UNE CONCLUSION PLUS APAISÉE


Dès lors, la musique devient soudainement tonale avec ses harmonies plus classiques évoquant la culture britannique des soldats alliés qui réussissent enfin à évacuer Dunkerque durant l’opération Dynamo. L’emploi de la musique d’Elgar est ici l’idée majeure de la coda de « Dunkirk », brillamment exécutée par Zimmer et ses complices. La musique apporte un sentiment de libération, de soulagement et de paix retrouvée assez poignante et puissante à l’écran. « Variation 15 (Dunkirk) » reprend le fameux « Nimrod » d’Elgar dans une variation poignante et bouleversante, notamment pour la superbe séquence où le Spitfire de Farrier survole les plages de Dunkerque à la fin du film durant le monologue final (« we shall fight on the beaches », le célèbre discours de Churchill en 1940). Wallfisch et Zimmer apportent des éléments électroniques au magnifique thème poignant d’Elgar et concluent le film sur une touche d’émotion assez impressionnante, avec une grâce qui semble tellement éloignée des expérimentations écrasantes et déshumanisées entendues précédemment. L’écart entre le final quasi angélique et le reste du score semble ici extrême, mais le résultat est à la hauteur de la mise en scène brillante de Nolan.

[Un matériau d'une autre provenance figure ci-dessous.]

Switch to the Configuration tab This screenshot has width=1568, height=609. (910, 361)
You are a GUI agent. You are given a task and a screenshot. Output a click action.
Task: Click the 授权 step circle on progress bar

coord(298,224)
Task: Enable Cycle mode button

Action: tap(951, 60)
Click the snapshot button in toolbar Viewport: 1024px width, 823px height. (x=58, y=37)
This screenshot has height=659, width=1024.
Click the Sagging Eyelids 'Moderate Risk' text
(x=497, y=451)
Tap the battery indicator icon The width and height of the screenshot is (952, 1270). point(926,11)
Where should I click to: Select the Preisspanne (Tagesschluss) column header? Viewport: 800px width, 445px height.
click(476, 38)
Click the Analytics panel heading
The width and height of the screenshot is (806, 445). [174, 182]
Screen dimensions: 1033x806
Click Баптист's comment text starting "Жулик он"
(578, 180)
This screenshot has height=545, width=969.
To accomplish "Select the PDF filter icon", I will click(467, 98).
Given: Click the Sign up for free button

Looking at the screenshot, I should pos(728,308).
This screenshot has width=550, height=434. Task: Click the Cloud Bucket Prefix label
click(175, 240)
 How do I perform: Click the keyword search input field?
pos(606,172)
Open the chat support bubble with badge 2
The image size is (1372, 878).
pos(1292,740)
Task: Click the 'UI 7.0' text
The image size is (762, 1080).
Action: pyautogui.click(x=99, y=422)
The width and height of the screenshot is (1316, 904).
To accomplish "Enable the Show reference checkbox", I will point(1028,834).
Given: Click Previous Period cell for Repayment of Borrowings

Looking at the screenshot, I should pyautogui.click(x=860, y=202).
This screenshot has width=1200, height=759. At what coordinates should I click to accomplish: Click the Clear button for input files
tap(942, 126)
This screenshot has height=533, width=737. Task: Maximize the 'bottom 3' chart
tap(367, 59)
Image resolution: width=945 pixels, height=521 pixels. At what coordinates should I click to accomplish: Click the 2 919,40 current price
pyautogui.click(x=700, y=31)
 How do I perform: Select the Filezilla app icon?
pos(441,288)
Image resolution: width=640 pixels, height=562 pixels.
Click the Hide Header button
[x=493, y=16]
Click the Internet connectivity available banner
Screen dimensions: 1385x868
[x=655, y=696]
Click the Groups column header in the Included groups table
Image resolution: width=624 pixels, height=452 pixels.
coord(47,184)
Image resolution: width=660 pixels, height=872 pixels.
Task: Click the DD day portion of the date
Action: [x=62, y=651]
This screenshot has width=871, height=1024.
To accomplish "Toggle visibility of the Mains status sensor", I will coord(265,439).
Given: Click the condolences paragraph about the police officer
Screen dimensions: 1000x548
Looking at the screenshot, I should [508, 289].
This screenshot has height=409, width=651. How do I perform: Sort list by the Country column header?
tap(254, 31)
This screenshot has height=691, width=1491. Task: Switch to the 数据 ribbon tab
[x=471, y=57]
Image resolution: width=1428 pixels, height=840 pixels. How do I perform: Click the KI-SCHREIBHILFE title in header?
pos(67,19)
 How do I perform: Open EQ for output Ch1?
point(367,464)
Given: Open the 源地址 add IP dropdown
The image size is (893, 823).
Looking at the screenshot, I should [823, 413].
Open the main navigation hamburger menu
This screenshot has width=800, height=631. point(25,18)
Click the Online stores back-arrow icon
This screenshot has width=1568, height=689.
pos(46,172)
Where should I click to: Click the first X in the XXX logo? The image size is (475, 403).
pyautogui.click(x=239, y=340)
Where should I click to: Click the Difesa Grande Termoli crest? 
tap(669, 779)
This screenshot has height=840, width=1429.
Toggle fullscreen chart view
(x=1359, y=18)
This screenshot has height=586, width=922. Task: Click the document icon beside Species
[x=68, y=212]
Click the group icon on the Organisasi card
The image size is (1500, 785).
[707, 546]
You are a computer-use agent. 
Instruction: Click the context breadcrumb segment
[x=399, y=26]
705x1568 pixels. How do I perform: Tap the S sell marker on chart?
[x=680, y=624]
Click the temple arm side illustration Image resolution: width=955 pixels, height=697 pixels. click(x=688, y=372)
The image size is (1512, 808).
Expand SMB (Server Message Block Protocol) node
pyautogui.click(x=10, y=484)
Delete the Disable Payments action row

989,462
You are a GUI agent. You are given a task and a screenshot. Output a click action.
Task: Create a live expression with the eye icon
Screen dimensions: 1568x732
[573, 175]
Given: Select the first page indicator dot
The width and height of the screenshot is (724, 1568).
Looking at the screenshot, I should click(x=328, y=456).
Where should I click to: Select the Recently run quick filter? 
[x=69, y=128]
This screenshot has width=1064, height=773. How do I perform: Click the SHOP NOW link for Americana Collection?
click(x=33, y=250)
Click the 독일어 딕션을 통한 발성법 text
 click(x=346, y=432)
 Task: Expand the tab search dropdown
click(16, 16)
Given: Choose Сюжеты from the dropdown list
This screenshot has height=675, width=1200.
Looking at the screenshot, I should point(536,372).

Évidemment, la musique de « Dunkirk » a beaucoup divisé les critiques en raison de l’omniprésence d’un style bruitiste et expérimental difficile à encaisser en écoute isolée et rendu très stressant à l’écran par un mixage généreux et omniprésent, mais certainement un brin « too much » pour la plupart des gens. On se souvient qu’à la sortie du film et de l’album, beaucoup de gens se sont acharnés sur « Supermarine » qu’ils ont considéré comme l’un des morceaux les plus insupportables de toute la carrière de Zimmer. En ce sens, nul ne pourra nier que « Dunkirk » est une musique qui ne laisse pas le public indifférent. Zimmer a tenté des choses et s’est orienté vers l’expérimentation pure, dans la continuité de certaines idées déjà employées dans « The Dark Knight » ou « Inception », mais il va ici beaucoup plus loin et brouille les pistes en gommant la frontière entre l’acoustique et l’électronique. On pointe souvent du doigt la médiocrité de l’écoute isolée de « Dunkirk » sur l’album mais il ne faut pas oublier qu’il s’agit avant tout d’une musique de film, et sur ce plan, le résultat est totalement réussi. « Dunkirk » est certainement l’une des partitions les plus conceptuelles et les plus expérimentales que Zimmer et son équipe aient écrit au cours de ces 10 dernières années (avec peut être le récent « Blade Runner 2049 »), et même s’il ne s’agit certainement pas du meilleur travail de Zimmer chez Chris Nolan, le résultat est tout de même impressionnant de par ses choix sonores et musicaux qui n’ont pas fini de diviser les critiques et le public.